Tazminat davasının dayanağını oluşturan .... Sulh Ceza Mahkemesinin 01.07.2008 tarih, 2008/105 Değişik iş sayılı ceza dava dosyasının incelenmesinden; sanığın (davacının) Kara avcılığı Kanununa muhalefet etmek suçundan hakkında düzenlenen idari para cezasının iptaline hükmedildiği, kararın temyiz edilmeksizin 16.09.2008 tarihinde kesinleştiği, el koymaya konu tüfeğin ....Kaymakamlığınca 07.11.2008 tarihinde iadesine karar verildiği, iş bu davanın haksız işlem tarihi itibariyle yürürlükte bulunan CMK’nın 142/1. maddesinde öngörülen 1 yıllık süre içinde yetkili ve görevli mahkemeye açıldığı, dava için kanunda öngörülen yasal şartların oluştuğu anlaşılmış,
Manevi tazminat davaları kişilik hakkını koruyan, haksız tecavüzün doğurmuş olduğu olumsuz sonuçlarını, yani zararın giderilmesini, telafi edilmesini amaçlar. Manevi tazminat davası için, kişilik haklarının ihlal edilmesi özellikle sosyal ve duygusal kişilik değerlerinin ihlali ve hukuka aykırı bir fiilin bulunması gerekir. Yakalanan veya tutuklanan kimsenin gerek aile gerek iş çevresinde itibarının sarsılması, aile, çocuk ve yakınları için tutukevinde hasret çekilmesi, kişinin tutuklanması nedeniyle ruhi sıkıntılar çekmesi, cezaevi şartları, buralarda duyduğu acı ve ızdıraplar kişinin manevi zararının giderilmesini gerekli kılar. Tutuklanan kimseye verilecek manevi tazminatın tespitinde; tutukluluk süresi, kişinin sosyal ve ekonomik durumu, üzerine yüklenen ve ceza kovuşturmasına konu olan suçun nitelik ve kapsamı göz önünde bulundurulmalıdır.

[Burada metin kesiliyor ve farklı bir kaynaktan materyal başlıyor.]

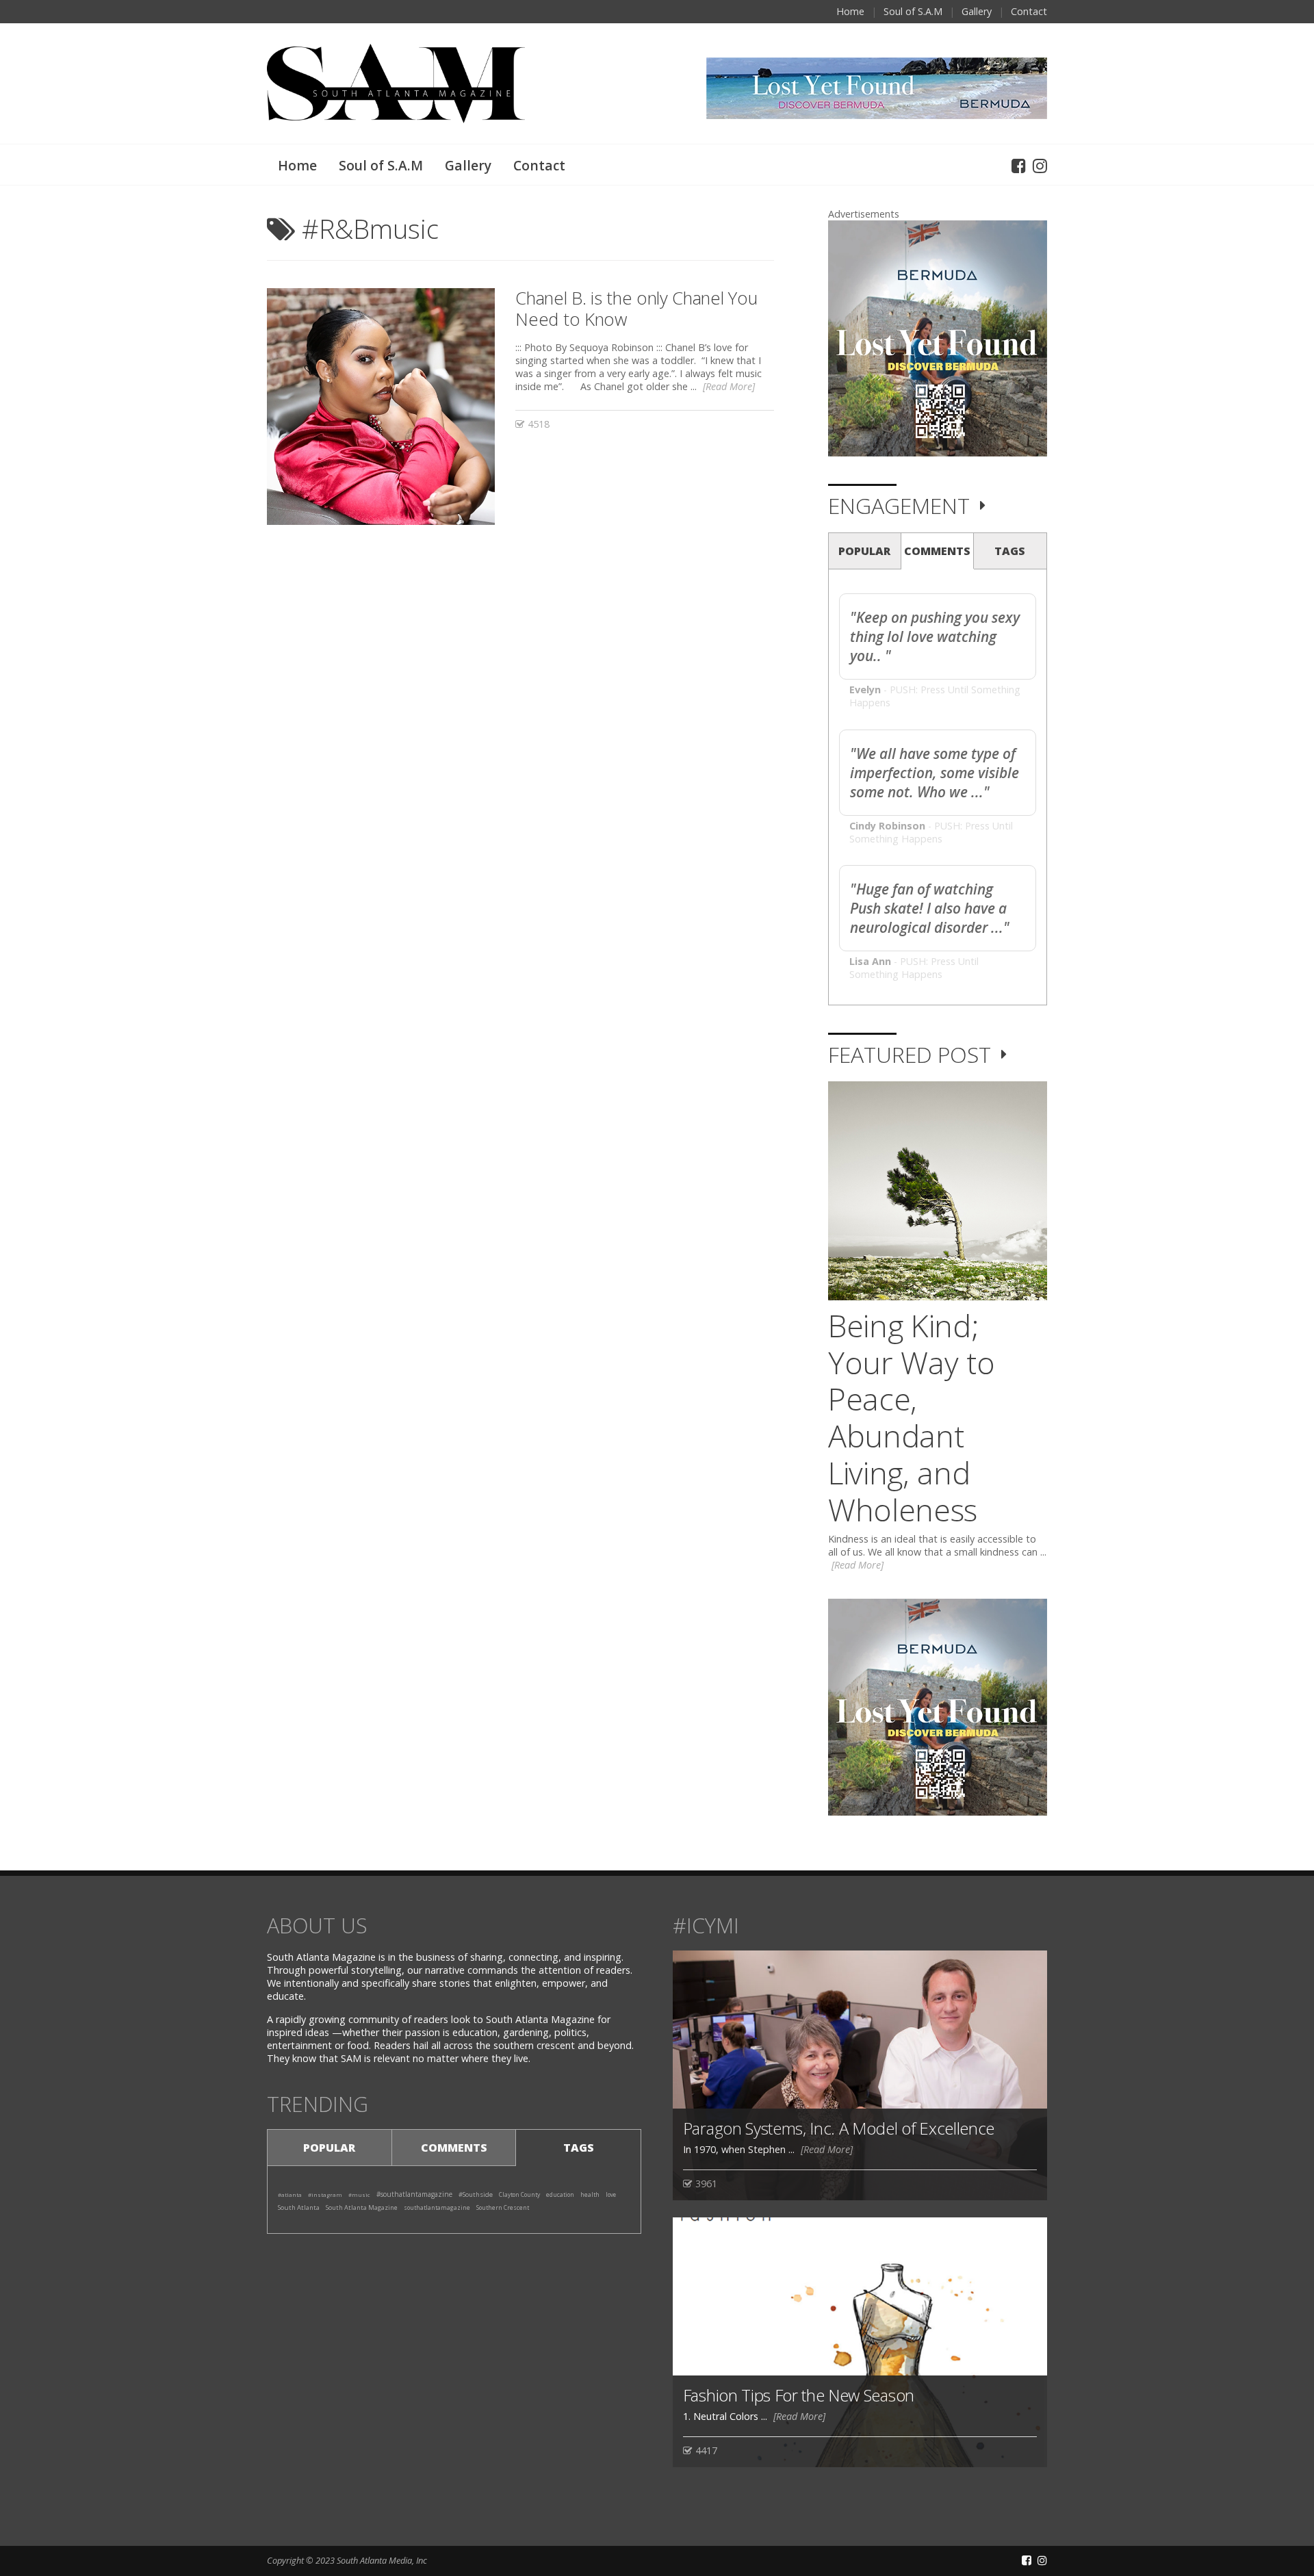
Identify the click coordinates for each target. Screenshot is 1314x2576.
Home (850, 11)
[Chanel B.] (381, 406)
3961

Bu açıklamalar ışığında, yalnızca haksız yere yakalanan ya da tutuklanan kişinin çektiği acının karşılığı olarak manevi zarar ödenmesi gerektiği, haksız el koyma nedeniyle manevi tazminat şartlarının oluşmayacağı gözetilerek davacı lehine el koyma nedeniyle manevi tazminata hükmedilmemesinde isabetsizlik görülmemiştir.
Bozmaya uyularak, yapılan yargılamaya, toplanan ve karar yerinde açıklanan delillere, mahkemenin kovuşturma sonucunda oluşan inanç ve takdirine, gösterilen gerekçeye ve uygulamaya göre davalı vekilinin eksik inceleme ile hüküm kurulduğuna ve davacı tarafa maktu vekalet ücreti ödenmemesi gerektiğine, davacı vekilinin ise el koyma nedeniyle manevi tazminat şartlarının oluştuğuna ilişkin temyiz itirazlarının reddiyle hükmün, isteme aykırı olarak, ONANMASINA, 11.02.2014 tarihinde oy birliğiyle karar verildi.